Snow on the mountains around Sant Julià

As it turns out, Andorra is quite a nice place. The culture seemed to me to be a sort of mix of Spanish (particularly from Catalunya) and French, they celebrate similar festivals, such as Castanyada, an autumn festival that’s celebrated by eating chestnuts. Despite how small the country is, the population is very urban, so it never felt particularly empty, especially given the rush hour traffic jams. In winter I was able to do some skiing, as the principal thing it’s known for is the ski resorts, which were nice, although there wasn’t too much snow during the season and then during the warmer months there are many hiking trails dotted through the mountains, which I also took advantage of. However, due to the size, inevitably there isn’t such a variety of different things to do, and commuting out of the country without a car was quite limited, I could only really choose between Barcelona, Toulouse, or Lleida.
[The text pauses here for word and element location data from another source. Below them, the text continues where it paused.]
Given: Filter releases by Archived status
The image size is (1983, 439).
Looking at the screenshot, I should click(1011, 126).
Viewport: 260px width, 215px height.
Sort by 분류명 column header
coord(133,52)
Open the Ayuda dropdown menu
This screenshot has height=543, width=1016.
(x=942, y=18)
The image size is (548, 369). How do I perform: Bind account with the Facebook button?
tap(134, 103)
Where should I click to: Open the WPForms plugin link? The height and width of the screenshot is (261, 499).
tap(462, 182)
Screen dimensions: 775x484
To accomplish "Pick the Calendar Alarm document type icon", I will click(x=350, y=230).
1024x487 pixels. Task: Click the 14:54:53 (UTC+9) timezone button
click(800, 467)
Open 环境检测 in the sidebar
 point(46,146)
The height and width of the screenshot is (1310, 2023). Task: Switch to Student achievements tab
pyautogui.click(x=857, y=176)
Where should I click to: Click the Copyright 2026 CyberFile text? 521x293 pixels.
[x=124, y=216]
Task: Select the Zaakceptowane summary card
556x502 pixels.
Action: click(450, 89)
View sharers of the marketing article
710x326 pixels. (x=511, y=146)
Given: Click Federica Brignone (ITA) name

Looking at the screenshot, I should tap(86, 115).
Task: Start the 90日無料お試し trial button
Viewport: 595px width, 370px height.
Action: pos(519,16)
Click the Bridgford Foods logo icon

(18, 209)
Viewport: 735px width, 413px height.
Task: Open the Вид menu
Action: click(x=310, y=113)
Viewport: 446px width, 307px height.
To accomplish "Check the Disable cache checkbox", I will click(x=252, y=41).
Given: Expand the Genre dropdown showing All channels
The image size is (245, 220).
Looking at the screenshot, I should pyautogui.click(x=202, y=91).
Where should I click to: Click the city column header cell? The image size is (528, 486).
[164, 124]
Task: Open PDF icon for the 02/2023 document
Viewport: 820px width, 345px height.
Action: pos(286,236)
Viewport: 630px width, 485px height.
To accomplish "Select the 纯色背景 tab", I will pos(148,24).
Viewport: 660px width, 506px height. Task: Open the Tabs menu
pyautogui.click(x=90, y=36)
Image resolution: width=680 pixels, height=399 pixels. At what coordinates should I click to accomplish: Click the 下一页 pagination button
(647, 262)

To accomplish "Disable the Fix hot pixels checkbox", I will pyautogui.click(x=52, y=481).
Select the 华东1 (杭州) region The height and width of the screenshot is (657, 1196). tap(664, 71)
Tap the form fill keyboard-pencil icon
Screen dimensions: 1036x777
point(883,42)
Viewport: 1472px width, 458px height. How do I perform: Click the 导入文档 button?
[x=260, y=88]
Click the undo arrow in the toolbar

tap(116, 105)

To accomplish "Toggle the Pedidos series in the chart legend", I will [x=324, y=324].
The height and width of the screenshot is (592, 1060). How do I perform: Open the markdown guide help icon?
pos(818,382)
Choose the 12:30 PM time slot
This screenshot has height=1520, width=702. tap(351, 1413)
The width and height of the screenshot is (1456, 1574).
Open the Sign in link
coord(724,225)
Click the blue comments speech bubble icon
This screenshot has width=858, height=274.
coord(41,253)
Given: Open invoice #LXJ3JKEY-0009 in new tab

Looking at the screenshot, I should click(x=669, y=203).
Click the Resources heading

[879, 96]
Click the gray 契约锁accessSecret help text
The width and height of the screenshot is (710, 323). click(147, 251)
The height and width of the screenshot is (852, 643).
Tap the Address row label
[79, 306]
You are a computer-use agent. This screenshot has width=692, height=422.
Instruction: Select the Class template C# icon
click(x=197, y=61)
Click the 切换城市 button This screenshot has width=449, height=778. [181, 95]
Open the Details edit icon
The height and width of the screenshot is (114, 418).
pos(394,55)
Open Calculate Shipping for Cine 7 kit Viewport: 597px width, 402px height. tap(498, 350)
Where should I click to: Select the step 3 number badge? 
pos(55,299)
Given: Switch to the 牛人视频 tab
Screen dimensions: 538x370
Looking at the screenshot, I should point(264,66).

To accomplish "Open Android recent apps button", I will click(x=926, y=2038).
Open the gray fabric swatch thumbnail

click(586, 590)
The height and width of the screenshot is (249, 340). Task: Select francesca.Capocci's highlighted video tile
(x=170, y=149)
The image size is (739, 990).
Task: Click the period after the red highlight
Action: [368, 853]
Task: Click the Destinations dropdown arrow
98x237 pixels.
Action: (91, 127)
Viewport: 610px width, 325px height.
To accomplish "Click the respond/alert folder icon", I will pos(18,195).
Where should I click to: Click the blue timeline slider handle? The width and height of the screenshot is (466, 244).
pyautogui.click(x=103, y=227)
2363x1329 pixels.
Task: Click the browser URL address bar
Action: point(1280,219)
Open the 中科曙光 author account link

The school that I worked at was a primary school located in Les Escaldes, one of the two principal cities in Andorra. The official language of the country is Catalan, but where I worked was a Spanish speaking school that was sponsored by the ministry of education of Spain, so thankfully I was able to communicate well with the teachers. Most of my job there was just being around to speak English to the students, so they can improve their fluency and pronunciation, although sometimes I led activities, or walked smaller groups through activities. For the most part, I enjoyed this, although sometimes communication was a problem, particularly with the younger students.

Overall, I’m definitely happy that I ended up there on my year abroad, and the fact that I did a year abroad in the first place. I feel like it’s taught me valuable skills that I can take into future employment, such as the ability to teach, and also how to communicate with others, even when there may be a cultural and language barrier.